In 1995, Jabri and coworkers succeeded to fully report the three-dimensional structure of urease enzyme from crystallography studies done with urease enzyme derived from Klebsiella aerogenes [16]. Later on, additional structures were revealed for ureases identified in Bacillus pasteurii, Helicobacter pylori, and maximum newly C. ensiformis [1719]. Certainly, the characterization of the urease enzyme structure from a legume was central to improve and comprehend the supplies for ureolytic properties of this type of enzymes in diverse animals [20].

The countless resemblance of amino acid order among ureases since multiple origins recommends a mutual family for this enzyme [21]. Urease enzyme part an elementary trimeric collection with one, two, or three subunits that can combine creating dodecameric or hexameric.

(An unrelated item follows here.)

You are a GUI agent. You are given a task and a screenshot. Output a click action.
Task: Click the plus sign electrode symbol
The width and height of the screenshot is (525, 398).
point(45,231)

Each active position comprises two Ni2+ ions separately after all additional between 3.5 and 3.7 Å, linked by oxygen particles of a lysine carbamate rest and a hydroxide ion [22].

Medicinal plants and fungus ureases showed a solitary polypeptide chain though bacteria which must be 2/3 of dissimilar subunits (A, B, and C) [23]. The combination of Ni2+ ions in protein structure is supported by additional proteins, supposed to be specific urease chaperones [23].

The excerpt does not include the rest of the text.